(Records excerpted from a collection)
Start of Block

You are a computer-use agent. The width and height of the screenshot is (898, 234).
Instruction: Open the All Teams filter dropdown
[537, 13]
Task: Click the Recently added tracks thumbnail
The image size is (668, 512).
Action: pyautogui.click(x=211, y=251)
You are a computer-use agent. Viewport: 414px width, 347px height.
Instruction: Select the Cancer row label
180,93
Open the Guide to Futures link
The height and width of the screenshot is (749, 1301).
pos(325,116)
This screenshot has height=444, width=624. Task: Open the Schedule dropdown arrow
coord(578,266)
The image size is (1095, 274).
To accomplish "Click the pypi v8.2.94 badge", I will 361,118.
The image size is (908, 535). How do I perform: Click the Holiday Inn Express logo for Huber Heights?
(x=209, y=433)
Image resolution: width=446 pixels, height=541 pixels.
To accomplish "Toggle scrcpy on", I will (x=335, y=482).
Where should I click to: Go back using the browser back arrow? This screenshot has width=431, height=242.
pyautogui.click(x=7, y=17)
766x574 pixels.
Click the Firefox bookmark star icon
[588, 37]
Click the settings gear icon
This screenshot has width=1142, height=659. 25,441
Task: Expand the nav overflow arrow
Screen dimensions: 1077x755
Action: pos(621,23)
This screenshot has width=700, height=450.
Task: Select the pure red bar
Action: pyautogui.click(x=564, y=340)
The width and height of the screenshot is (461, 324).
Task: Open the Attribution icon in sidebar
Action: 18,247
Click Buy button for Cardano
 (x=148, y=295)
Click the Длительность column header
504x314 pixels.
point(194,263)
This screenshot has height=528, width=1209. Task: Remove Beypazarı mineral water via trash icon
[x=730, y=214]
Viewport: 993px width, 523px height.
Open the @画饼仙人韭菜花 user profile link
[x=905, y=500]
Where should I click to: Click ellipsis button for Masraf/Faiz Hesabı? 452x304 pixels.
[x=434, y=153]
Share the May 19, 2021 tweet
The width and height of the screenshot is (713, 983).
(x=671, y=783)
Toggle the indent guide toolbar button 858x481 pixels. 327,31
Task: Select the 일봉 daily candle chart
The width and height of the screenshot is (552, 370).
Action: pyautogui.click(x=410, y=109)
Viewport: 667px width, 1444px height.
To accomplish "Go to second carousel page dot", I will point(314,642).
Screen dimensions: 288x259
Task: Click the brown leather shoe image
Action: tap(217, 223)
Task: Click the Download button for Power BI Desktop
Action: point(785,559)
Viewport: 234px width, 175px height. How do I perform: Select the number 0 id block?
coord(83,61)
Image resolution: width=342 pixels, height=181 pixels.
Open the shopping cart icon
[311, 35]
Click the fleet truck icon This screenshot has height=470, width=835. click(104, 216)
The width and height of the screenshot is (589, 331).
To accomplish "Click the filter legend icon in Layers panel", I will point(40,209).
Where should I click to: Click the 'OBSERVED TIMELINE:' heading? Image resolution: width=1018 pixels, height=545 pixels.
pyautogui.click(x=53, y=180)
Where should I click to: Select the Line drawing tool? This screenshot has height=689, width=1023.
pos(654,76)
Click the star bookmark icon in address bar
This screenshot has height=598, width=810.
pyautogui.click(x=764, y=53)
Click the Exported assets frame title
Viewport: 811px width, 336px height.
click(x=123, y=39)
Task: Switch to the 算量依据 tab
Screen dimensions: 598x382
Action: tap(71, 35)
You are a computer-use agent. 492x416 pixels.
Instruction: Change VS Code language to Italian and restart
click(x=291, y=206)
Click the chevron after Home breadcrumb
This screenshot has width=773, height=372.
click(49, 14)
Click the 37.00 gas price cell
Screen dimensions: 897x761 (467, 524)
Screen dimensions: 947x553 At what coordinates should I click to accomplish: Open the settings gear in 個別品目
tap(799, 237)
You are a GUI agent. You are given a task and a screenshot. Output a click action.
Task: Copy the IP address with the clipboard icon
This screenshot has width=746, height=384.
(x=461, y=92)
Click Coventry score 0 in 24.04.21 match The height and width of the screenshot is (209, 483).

End of Block

▶ Activity:
Return each entry exactly. Leave none out.

▶ Exercise response:
You are a computer-use agent. The width and height of the screenshot is (898, 234).
Instruction: Open the All Teams filter dropdown
[537, 13]
Task: Click the Recently added tracks thumbnail
The image size is (668, 512).
Action: pyautogui.click(x=211, y=251)
You are a computer-use agent. Viewport: 414px width, 347px height.
Instruction: Select the Cancer row label
180,93
Open the Guide to Futures link
The height and width of the screenshot is (749, 1301).
pos(325,116)
This screenshot has height=444, width=624. Task: Open the Schedule dropdown arrow
coord(578,266)
The image size is (1095, 274).
To accomplish "Click the pypi v8.2.94 badge", I will 361,118.
The image size is (908, 535). How do I perform: Click the Holiday Inn Express logo for Huber Heights?
(x=209, y=433)
Image resolution: width=446 pixels, height=541 pixels.
To accomplish "Toggle scrcpy on", I will (x=335, y=482).
Where should I click to: Go back using the browser back arrow? This screenshot has width=431, height=242.
pyautogui.click(x=7, y=17)
766x574 pixels.
Click the Firefox bookmark star icon
[588, 37]
Click the settings gear icon
This screenshot has width=1142, height=659. 25,441
Task: Expand the nav overflow arrow
Screen dimensions: 1077x755
Action: pos(621,23)
This screenshot has width=700, height=450.
Task: Select the pure red bar
Action: pyautogui.click(x=564, y=340)
The width and height of the screenshot is (461, 324).
Task: Open the Attribution icon in sidebar
Action: 18,247
Click Buy button for Cardano
 (x=148, y=295)
Click the Длительность column header
504x314 pixels.
point(194,263)
This screenshot has height=528, width=1209. Task: Remove Beypazarı mineral water via trash icon
[x=730, y=214]
Viewport: 993px width, 523px height.
Open the @画饼仙人韭菜花 user profile link
[x=905, y=500]
Where should I click to: Click ellipsis button for Masraf/Faiz Hesabı? 452x304 pixels.
[x=434, y=153]
Share the May 19, 2021 tweet
The width and height of the screenshot is (713, 983).
(x=671, y=783)
Toggle the indent guide toolbar button 858x481 pixels. 327,31
Task: Select the 일봉 daily candle chart
The width and height of the screenshot is (552, 370).
Action: pyautogui.click(x=410, y=109)
Viewport: 667px width, 1444px height.
To accomplish "Go to second carousel page dot", I will point(314,642).
Screen dimensions: 288x259
Task: Click the brown leather shoe image
Action: tap(217, 223)
Task: Click the Download button for Power BI Desktop
Action: point(785,559)
Viewport: 234px width, 175px height. How do I perform: Select the number 0 id block?
coord(83,61)
Image resolution: width=342 pixels, height=181 pixels.
Open the shopping cart icon
[311, 35]
Click the fleet truck icon This screenshot has height=470, width=835. click(104, 216)
The width and height of the screenshot is (589, 331).
To accomplish "Click the filter legend icon in Layers panel", I will point(40,209).
Where should I click to: Click the 'OBSERVED TIMELINE:' heading? Image resolution: width=1018 pixels, height=545 pixels.
pyautogui.click(x=53, y=180)
Where should I click to: Select the Line drawing tool? This screenshot has height=689, width=1023.
pos(654,76)
Click the star bookmark icon in address bar
This screenshot has height=598, width=810.
pyautogui.click(x=764, y=53)
Click the Exported assets frame title
Viewport: 811px width, 336px height.
click(x=123, y=39)
Task: Switch to the 算量依据 tab
Screen dimensions: 598x382
Action: tap(71, 35)
You are a computer-use agent. 492x416 pixels.
Instruction: Change VS Code language to Italian and restart
click(x=291, y=206)
Click the chevron after Home breadcrumb
This screenshot has width=773, height=372.
click(49, 14)
Click the 37.00 gas price cell
Screen dimensions: 897x761 (467, 524)
Screen dimensions: 947x553 At what coordinates should I click to accomplish: Open the settings gear in 個別品目
tap(799, 237)
You are a GUI agent. You are given a task and a screenshot. Output a click action.
Task: Copy the IP address with the clipboard icon
This screenshot has width=746, height=384.
(x=461, y=92)
Click Coventry score 0 in 24.04.21 match The height and width of the screenshot is (209, 483).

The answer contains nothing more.